# WORK TO COMPLETE
**A.** In the post on 1950s pop music, which newspaper is Bruce Elder writing in?
**B.** Using the post on 1950s pop music, explain why Elder sees the 1950s as a decade of rebellion rather than conformity.
**C.** Continue the post on 1950s pop music from the point where it stops.

# EXTRACT TO READ

July 08, 2004

pop music

Bruce Elder is celebrating the 1950s in the Sydney Morning Herald. it was more aboutr wild rock and roll than Robert Menzies. Elder says that:


'The zeitgeist of the 1950s was not grey, conservative conformity but technicolour rebellion. It was the decade when the profound changes, that had been created by the massive social, emotional and moral upheaval of World War II really started to take hold...In terms so clearly articulated by the 19th-century German philosopher Friedrich Nietzsche, the old Apollonian world of "order, lawfulness, perfected form, clarity, precision, self-control and individuation" was being challenged by a new Dionysian world of "change, creation, movement, rhythm, ecstasy and oneness"'.

# DATA EXTRACT
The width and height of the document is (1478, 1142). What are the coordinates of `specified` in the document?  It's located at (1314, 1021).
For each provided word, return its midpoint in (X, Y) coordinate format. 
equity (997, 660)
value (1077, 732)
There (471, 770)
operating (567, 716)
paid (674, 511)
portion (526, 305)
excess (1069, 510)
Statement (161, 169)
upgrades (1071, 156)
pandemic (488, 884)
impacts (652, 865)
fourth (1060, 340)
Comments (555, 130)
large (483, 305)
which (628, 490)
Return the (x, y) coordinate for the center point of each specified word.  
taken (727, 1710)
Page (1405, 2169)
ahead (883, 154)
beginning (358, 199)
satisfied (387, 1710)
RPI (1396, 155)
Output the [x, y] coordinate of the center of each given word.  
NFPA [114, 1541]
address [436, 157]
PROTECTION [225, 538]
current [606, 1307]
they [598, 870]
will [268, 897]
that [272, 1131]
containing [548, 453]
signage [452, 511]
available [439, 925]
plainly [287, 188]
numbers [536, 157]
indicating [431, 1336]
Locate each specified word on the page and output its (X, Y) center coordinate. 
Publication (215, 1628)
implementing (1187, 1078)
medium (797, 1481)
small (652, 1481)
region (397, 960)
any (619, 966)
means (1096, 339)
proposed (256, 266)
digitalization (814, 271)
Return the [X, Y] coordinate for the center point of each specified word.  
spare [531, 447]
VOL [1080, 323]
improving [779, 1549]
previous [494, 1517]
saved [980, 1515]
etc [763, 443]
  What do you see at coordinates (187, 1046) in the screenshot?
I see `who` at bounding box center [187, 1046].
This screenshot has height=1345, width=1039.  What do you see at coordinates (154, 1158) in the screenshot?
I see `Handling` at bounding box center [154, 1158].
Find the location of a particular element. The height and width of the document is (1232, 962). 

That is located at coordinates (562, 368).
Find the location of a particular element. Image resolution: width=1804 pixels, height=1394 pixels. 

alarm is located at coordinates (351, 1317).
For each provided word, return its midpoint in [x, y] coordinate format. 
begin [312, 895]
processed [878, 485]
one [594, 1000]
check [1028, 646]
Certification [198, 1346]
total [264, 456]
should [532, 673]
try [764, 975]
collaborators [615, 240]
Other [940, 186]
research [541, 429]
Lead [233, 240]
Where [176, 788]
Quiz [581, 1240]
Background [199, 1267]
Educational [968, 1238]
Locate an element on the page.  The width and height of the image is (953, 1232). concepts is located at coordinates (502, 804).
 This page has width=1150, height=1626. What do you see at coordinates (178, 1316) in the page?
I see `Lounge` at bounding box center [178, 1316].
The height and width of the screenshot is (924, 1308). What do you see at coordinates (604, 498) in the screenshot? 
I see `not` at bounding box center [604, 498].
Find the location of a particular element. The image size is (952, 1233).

# ANSWERS BELOW
**A.** The Sydney Morning Herald.

**B.** Elder says the 1950s were when the profound changes created by the massive social, emotional and moral upheaval of World War II really started to take hold. In Nietzsche's terms, the old Apollonian world of order and self-control was being challenged by a new Dionysian world of change, rhythm and ecstasy.

**C.**
Rock-n-roll was the vanguard of cultural change in an industrial society with a corporate modernist culture:
SieversW2.jpg
Wolfgang Sievers, Photo of the Russell Offices, Canberra, architects Buchan, Laird & Buchan, 1962

Here is a good quote that I found here about the 1960s:


"Back when Chuck Berry was in jail, Little Richard back in church and Buddy Holly in heaven, the Rolling Stones and the Beatles were needed to re-introduce Americans to their own music---American musicians imitated British musicians imitating American blues. British Pop bands revived the tradition of the songwriter/singer that had gotten lost between the cotton fields of Mississippi and the corridors of the Brill Building ....The best of the British bands offered a perfect balance of interpretation and innovation, juxtaposing a respect for diverse musical traditions with bursts of true originality (e.g. Sgt. Pepper's Lonely Hearts Club Band---a record that could only have been put together by a band that once played "Bésame Mucho" and "Twist and Shout" in the same set)."

Still rock music has to be located in context of a sterile corporate modernism:

SieversW3.jpg
Wolfgang Sievers, AMP St. James Building, Melbourne, 1970, (architects Skidmore Owens [i.e. Owings] & Merrill, USA Bates, and Smart and McCutcheon)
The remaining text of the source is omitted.